BEGIN SOURCE DOCUMENT

Once the moving party discharges its burden of proof under Rule 56(c), the party opposing summary judgment “has the burden of coming forward with ‘specific facts showing that there is a genuine issue for trial.’ ” Phillips v. Kidder, Peabody & Co., 782 F.Supp. 854, 858 (S.D.N.Y.1991) (quoting Fed.R.Civ.P. 56(e)). Rule 56(e) “provides that a party opposing a properly supported motion for summary judgment may not rest upon mere allegation or denials of his pleading.” Anderson v. Liberty Lobby, Inc., 477 U.S. at 248, 106 S.Ct. 2505. Indeed, “the mere existence of some alleged factual dispute between the parties” alone will not defeat a properly supported motion for summary judgment. Id. at 247–48, 106 S.Ct. 2505 (emphasis in original). Rather, enough evidence must favor the non-moving party's case such that a jury could return a verdict in its favor. Id. at 248, 106 S.Ct. 2505 (internal citation omitted). B. Void–for–Vagueness Challenge
Plaintiff argues that summary judgment is appropriate because, on its face, the TA's ID Rule is unconstitutionally vague. (Pl.'s SJ Mem. at 9–15). The ID Rule provides, in relevant part, that:
All persons on or in any facility or conveyance of the authority shall: provide accurate, complete and true information or documents requested by New York City police officers or authority personnel acting within the scope of their employment and otherwise in accordance with law.

END SOURCE DOCUMENT
BEGIN RECORDS PROVIDED

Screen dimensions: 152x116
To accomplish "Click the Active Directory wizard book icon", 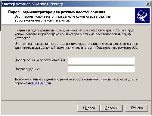I will coord(142,16).
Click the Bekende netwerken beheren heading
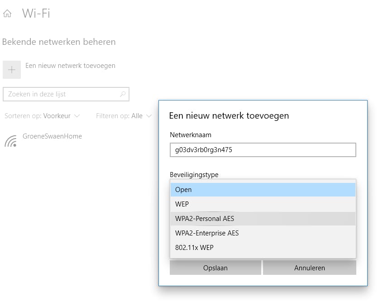Image resolution: width=383 pixels, height=302 pixels. tap(59, 42)
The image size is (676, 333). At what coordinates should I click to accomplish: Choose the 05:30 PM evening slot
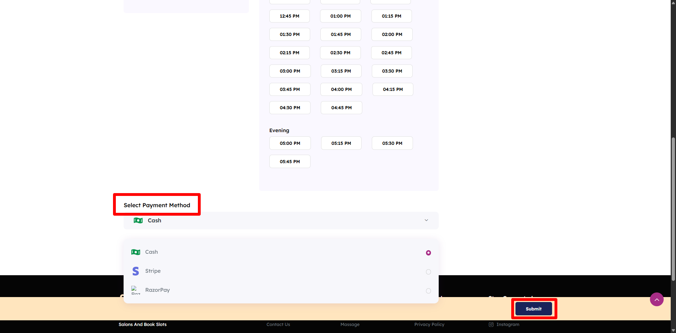(x=392, y=143)
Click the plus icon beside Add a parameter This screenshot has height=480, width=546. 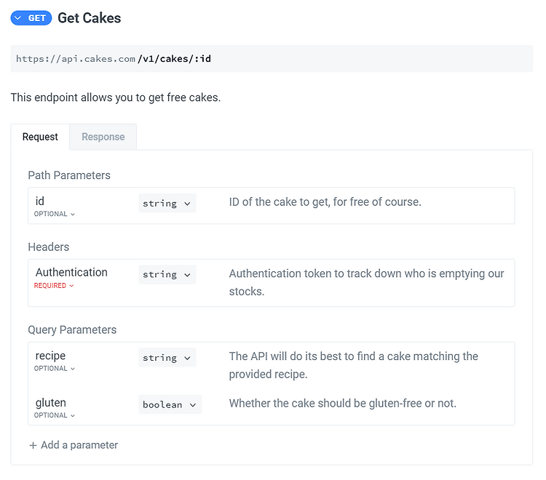33,445
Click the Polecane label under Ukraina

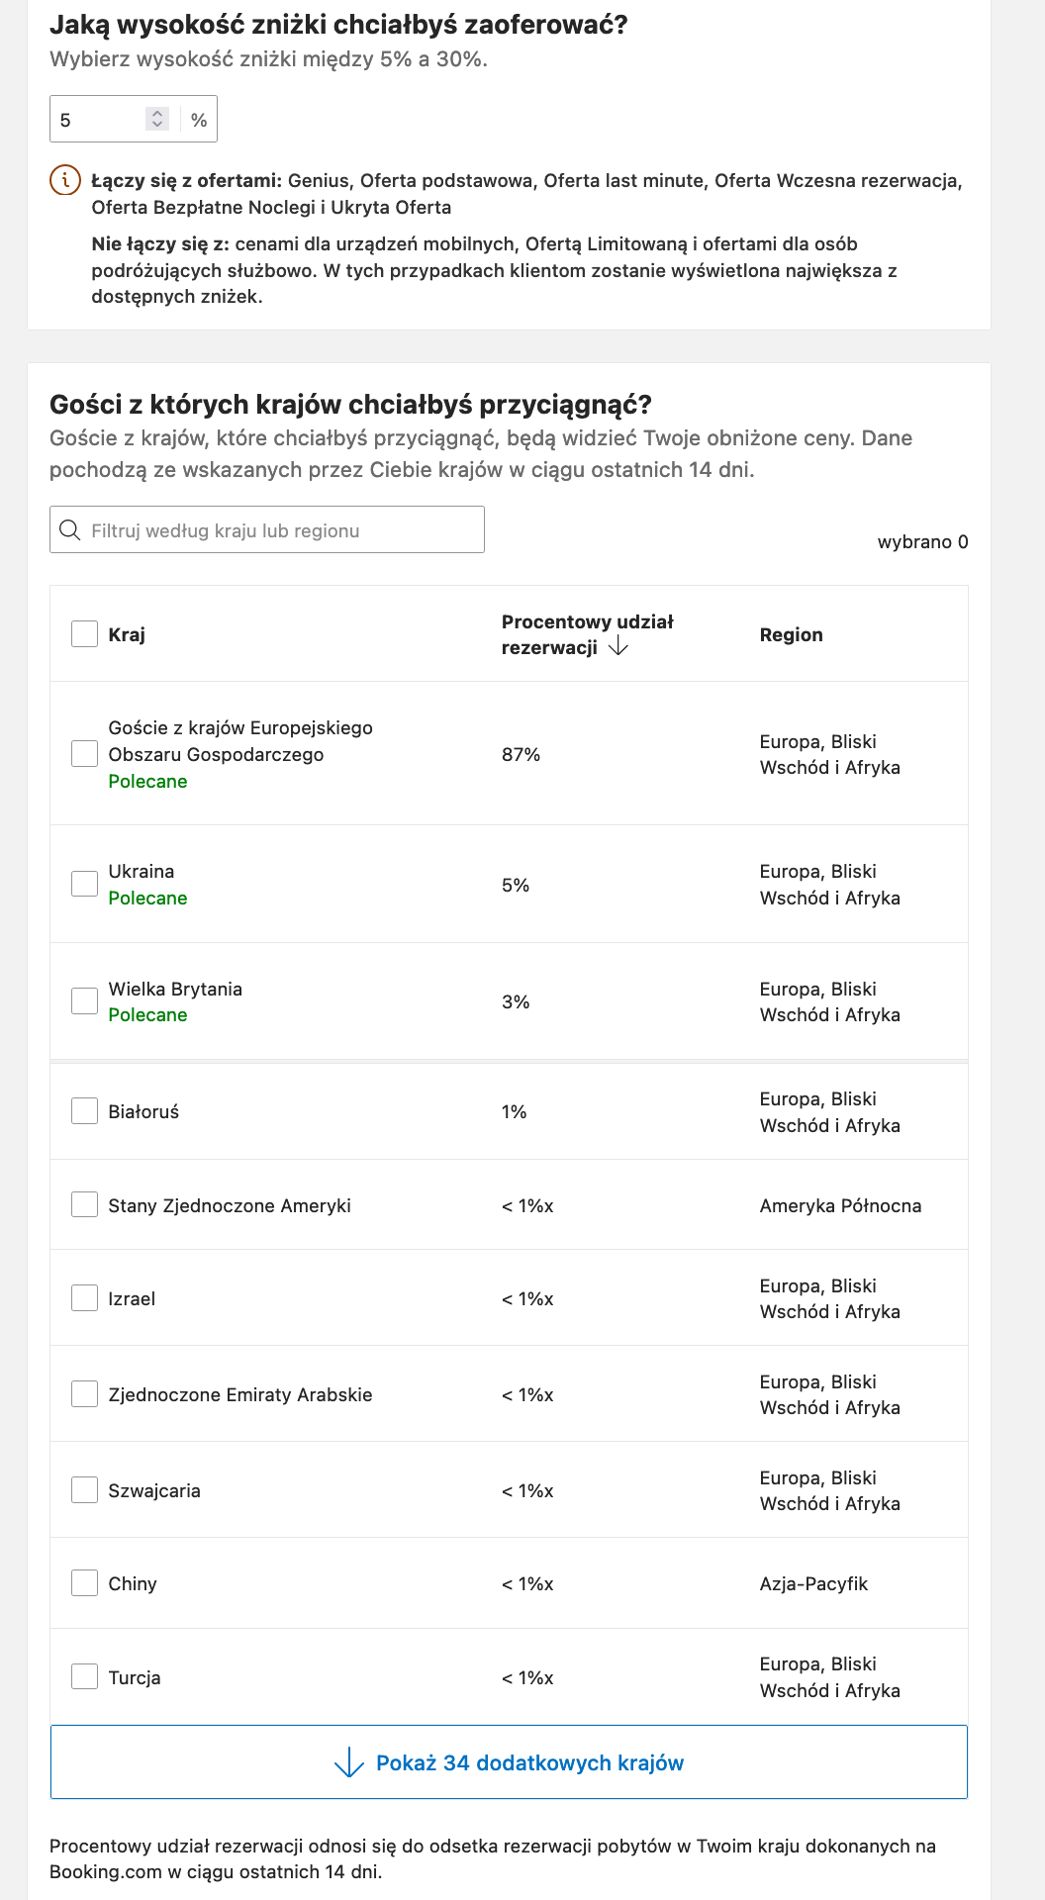tap(147, 899)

END RECORDS PROVIDED

• _WHAT IS EXPECTED_
Copy out the court excerpt on summary judgment and the ID Rule in full, word for word.

• _RESPONSE TO THIS TASK_
Once the moving party discharges its burden of proof under Rule 56(c), the party opposing summary judgment “has the burden of coming forward with ‘specific facts showing that there is a genuine issue for trial.’ ” Phillips v. Kidder, Peabody & Co., 782 F.Supp. 854, 858 (S.D.N.Y.1991) (quoting Fed.R.Civ.P. 56(e)). Rule 56(e) “provides that a party opposing a properly supported motion for summary judgment may not rest upon mere allegation or denials of his pleading.” Anderson v. Liberty Lobby, Inc., 477 U.S. at 248, 106 S.Ct. 2505. Indeed, “the mere existence of some alleged factual dispute between the parties” alone will not defeat a properly supported motion for summary judgment. Id. at 247–48, 106 S.Ct. 2505 (emphasis in original). Rather, enough evidence must favor the non-moving party's case such that a jury could return a verdict in its favor. Id. at 248, 106 S.Ct. 2505 (internal citation omitted). B. Void–for–Vagueness Challenge
Plaintiff argues that summary judgment is appropriate because, on its face, the TA's ID Rule is unconstitutionally vague. (Pl.'s SJ Mem. at 9–15). The ID Rule provides, in relevant part, that:
All persons on or in any facility or conveyance of the authority shall: provide accurate, complete and true information or documents requested by New York City police officers or authority personnel acting within the scope of their employment and otherwise in accordance with law.